HealthFlow introduces a self-evolving AI agent driven by meta-level planning to autonomously conduct healthcare research. The architecture comprises four specialized agents—meta (strategic planner), executor (execution engine), evaluator (short-term corrector), and reflector (long-term knowledge synthesizer)—and a persistent experience memory that continuously evolves the agent's high-level strategies. The authors also present EHRFlowBench, a domain-grounded benchmark with 110 tasks derived from peer-reviewed literature to rigorously evaluate autonomous healthcare research workflows. Empirical results show HealthFlow outperforms state-of-the-art agent frameworks on open-ended healthcare research tasks and maintain competitive performance on more knowledge-intensive, tool-light benchmarks, underscoring the value of learning how to plan and manage research workflows rather than merely executing tasks. The work advances a paradigm in which intelligent systems operationalize procedural knowledge embedded in scientific content, paving the way for more autonomous and effective AI-assisted healthcare research while acknowledging the need for human-in-the-loop safeguards and ethical considerations.

Abstract

The rapid proliferation of scientific knowledge presents a grand challenge: transforming this vast repository of information into an active engine for discovery, especially in high-stakes domains like healthcare.

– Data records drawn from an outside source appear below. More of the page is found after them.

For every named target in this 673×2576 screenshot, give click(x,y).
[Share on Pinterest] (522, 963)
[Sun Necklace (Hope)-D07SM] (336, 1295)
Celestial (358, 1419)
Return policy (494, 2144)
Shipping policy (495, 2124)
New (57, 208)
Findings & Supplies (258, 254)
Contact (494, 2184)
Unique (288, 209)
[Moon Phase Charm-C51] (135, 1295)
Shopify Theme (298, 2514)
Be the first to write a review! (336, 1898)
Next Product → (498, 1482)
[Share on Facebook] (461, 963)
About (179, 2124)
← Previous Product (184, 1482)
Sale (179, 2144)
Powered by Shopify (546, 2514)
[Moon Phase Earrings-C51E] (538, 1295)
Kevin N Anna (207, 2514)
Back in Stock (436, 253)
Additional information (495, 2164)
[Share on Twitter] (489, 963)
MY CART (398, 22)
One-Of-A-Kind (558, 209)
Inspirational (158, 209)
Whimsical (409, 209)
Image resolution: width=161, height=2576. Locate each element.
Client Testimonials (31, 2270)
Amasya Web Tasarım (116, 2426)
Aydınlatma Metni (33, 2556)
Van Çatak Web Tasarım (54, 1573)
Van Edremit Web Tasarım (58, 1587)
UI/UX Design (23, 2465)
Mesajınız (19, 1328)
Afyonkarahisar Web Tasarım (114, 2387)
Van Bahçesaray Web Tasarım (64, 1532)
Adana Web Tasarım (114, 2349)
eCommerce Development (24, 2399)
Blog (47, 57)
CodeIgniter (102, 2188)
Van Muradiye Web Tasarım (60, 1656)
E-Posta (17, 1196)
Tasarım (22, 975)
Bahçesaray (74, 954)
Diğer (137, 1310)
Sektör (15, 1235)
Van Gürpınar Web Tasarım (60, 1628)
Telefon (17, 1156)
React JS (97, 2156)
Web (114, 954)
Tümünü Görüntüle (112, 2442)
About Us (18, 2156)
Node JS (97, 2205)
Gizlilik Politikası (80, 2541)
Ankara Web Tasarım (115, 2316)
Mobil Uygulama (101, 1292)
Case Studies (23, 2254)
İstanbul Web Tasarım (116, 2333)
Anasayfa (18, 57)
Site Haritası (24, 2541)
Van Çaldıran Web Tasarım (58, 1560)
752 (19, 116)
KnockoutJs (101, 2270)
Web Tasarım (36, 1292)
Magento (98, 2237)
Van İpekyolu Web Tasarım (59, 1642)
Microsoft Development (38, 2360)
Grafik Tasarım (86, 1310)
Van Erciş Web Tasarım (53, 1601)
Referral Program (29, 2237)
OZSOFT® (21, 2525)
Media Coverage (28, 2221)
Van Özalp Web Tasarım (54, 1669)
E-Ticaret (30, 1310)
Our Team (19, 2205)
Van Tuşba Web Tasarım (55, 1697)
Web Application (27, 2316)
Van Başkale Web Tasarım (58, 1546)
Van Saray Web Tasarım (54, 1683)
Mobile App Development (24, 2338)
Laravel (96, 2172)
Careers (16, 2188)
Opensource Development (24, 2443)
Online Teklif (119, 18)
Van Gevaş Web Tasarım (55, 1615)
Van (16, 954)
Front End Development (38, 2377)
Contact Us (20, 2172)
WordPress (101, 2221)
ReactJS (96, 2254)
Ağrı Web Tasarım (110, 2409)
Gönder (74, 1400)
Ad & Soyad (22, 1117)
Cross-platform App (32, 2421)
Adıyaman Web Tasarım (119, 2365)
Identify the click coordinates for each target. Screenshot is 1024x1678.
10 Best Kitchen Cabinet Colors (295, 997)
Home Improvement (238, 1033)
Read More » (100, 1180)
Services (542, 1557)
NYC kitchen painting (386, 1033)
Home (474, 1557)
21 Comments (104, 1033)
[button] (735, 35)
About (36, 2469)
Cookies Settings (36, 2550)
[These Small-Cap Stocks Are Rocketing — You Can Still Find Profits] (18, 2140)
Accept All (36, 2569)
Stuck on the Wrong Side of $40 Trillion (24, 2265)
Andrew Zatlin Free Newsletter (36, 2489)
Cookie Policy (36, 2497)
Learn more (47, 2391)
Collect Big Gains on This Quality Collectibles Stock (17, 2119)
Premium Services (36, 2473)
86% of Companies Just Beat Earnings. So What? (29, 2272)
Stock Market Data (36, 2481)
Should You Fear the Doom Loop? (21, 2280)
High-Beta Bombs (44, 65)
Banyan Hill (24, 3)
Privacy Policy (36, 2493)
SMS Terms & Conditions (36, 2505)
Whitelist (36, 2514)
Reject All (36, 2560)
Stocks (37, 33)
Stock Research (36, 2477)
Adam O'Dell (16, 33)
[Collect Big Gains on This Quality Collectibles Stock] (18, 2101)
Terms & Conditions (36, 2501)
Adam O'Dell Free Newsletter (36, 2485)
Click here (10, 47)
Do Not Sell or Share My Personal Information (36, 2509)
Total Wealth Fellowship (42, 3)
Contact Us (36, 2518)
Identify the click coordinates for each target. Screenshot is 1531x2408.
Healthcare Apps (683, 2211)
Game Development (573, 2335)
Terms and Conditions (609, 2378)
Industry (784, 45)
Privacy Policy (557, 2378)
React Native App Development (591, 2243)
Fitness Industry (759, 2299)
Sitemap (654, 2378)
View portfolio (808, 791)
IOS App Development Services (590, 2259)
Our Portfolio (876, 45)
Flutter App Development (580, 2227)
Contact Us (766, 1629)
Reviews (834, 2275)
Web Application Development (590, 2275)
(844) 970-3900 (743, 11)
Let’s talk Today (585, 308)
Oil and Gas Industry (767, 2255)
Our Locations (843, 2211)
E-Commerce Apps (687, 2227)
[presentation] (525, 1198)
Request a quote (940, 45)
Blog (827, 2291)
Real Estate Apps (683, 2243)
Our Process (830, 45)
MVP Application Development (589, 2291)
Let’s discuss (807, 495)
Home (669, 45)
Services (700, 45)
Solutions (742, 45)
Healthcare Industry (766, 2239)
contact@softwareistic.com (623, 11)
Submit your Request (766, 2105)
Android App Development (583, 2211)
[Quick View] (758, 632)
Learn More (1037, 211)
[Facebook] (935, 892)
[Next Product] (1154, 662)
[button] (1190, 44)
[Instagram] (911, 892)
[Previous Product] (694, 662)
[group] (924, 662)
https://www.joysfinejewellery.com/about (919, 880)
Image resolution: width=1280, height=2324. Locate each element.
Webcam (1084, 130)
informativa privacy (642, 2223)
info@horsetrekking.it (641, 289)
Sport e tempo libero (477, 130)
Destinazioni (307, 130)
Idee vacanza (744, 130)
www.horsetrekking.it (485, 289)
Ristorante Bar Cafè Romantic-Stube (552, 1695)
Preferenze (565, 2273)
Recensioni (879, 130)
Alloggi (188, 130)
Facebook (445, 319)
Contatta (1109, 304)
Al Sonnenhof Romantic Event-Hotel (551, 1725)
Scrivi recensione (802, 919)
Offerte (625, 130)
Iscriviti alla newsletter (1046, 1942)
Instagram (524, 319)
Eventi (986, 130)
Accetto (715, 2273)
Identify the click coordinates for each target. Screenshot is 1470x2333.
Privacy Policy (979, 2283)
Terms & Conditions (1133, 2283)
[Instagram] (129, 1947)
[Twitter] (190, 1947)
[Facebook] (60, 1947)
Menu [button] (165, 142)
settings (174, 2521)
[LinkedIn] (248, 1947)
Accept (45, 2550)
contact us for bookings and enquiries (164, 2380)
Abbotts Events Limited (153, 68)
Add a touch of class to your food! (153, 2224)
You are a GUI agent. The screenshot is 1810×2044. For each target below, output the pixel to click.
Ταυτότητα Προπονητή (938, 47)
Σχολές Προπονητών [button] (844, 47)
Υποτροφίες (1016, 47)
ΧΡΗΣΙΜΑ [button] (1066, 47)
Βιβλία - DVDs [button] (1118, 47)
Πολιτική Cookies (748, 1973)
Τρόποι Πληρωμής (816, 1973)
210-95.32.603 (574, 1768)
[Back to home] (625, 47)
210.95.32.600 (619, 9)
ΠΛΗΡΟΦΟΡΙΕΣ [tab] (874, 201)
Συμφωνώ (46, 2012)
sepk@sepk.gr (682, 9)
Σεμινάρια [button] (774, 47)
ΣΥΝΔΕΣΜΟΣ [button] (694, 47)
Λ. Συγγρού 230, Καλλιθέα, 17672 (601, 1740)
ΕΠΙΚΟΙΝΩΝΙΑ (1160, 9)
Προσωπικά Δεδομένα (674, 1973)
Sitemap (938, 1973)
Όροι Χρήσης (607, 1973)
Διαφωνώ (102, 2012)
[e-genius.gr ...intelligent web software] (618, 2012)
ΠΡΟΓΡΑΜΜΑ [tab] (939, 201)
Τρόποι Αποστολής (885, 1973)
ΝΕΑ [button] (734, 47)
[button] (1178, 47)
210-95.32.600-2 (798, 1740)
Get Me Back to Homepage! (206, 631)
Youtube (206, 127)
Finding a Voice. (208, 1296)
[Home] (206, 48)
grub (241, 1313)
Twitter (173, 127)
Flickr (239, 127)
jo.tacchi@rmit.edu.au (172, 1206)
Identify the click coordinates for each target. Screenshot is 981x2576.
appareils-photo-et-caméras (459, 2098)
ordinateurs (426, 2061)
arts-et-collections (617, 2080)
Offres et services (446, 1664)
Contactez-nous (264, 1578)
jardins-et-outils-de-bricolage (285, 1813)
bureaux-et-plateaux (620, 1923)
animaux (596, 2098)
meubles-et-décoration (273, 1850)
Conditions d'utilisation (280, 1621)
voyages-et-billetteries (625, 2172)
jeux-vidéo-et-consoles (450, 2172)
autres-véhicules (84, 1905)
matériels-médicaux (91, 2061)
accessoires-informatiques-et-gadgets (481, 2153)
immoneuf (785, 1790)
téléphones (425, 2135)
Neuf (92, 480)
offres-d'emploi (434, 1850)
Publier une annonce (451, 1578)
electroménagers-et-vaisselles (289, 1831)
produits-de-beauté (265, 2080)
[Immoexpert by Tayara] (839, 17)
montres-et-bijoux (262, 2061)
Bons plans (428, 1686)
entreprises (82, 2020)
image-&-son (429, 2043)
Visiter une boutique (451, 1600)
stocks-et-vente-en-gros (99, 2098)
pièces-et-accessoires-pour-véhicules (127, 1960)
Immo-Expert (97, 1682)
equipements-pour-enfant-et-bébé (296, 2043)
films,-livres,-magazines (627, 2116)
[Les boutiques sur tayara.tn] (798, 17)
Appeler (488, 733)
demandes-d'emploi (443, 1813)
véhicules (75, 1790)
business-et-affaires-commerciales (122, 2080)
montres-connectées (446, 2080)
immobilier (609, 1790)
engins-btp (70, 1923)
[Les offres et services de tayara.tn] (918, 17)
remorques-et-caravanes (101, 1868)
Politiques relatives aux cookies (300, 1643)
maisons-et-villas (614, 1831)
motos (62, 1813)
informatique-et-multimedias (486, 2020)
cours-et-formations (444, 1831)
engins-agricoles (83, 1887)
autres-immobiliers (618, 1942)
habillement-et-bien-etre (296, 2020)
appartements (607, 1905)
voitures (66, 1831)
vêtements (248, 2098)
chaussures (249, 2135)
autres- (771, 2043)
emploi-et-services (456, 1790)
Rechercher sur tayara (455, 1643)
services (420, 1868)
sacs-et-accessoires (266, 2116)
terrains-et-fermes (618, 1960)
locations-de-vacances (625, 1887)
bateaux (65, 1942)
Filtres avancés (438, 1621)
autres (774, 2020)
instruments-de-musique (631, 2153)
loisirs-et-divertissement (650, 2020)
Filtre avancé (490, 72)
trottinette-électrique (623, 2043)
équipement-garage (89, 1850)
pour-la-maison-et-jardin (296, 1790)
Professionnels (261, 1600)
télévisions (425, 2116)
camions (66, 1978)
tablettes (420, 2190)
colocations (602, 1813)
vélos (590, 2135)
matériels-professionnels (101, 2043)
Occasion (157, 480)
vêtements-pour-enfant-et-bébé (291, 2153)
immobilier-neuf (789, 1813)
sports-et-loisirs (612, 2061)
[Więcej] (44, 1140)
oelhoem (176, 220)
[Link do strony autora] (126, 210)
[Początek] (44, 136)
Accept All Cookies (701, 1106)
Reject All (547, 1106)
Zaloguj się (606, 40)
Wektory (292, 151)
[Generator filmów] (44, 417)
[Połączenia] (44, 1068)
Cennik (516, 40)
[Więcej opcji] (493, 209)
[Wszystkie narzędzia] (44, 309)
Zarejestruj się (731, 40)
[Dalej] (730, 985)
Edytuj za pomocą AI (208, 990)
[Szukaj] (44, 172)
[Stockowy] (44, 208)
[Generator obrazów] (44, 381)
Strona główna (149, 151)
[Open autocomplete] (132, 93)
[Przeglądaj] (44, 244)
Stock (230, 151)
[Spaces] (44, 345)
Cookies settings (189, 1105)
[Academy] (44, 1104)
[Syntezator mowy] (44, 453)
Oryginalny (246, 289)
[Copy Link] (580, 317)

Current AI agents, however, are constrained by static, predefined strategies, limiting their ability to navigate the complex, evolving ecosystem of scientific research. This paper introduces HealthFlow, a self-evolving AI agent that overcomes this limitation through a novel meta-level evolution mechanism. HealthFlow autonomously refines its high-level problem-solving policies by distilling procedural successes and failures into a durable, structured knowledge base, enabling it to learn not just how to use tools, but how to strategize. To anchor our research and provide a community resource, we introduce EHRFlowBench, a new benchmark featuring complex health data analysis tasks systematically derived from peer-reviewed scientific literature. Our experiments demonstrate that HealthFlow's self-evolving approach significantly outperforms state-of-the-art agent frameworks. This work offers a new paradigm for intelligent systems that can learn to operationalize the procedural knowledge embedded in scientific content, marking a critical step toward more autonomous and effective AI for healthcare scientific discovery.

Paper Structure

This paper contains 81 sections, 10 equations, 10 figures, 5 tables, 1 algorithm.

Figures (10)

  • Figure 1: The self-evolving architecture of HealthFlow. The framework operates in a continuous learning loop. (1) A task is received by the meta agent, which generates a strategic plan by retrieving relevant past experiences. (2) The executor agent executes this plan using tools, producing results and detailed logs. (3) The evaluator agent assesses the execution, providing scores and feedback for immediate, short-term correction. (4) Upon successful completion, the reflector agent analyzes the entire process to synthesize abstract, structured experience (e.g., heuristics, workflow patterns). Experiences are stored in a persistent memory, augmenting the meta agent's strategic capabilities for future tasks and enabling the system's long-term, meta-level evolution.
  • Figure 2: Task category distribution in EHRFlowBench. The initial distribution of 585 LLM-extracted tasks (left) is refined through manual curation and stratified sampling into a final set of 110 tasks across 10 core research categories (right), with irrelevant categories like "ablation study" being discarded.
  • Figure 3: Head-to-head performance of HealthFlow against leading agent frameworks on (a) EHRFlowBench and (b) MedAgentBoard. Each bar shows the distribution for all tasks in a direct comparison against a specific baseline. Outcomes are categorized as a tie if the score difference is $\leq 0.25$.
  • Figure 4: Distribution of experience synthesis and retrieval across EHRFlowBench and MedAgentBoard benchmarks.
  • Figure 5: Distribution of synthesized experience categories.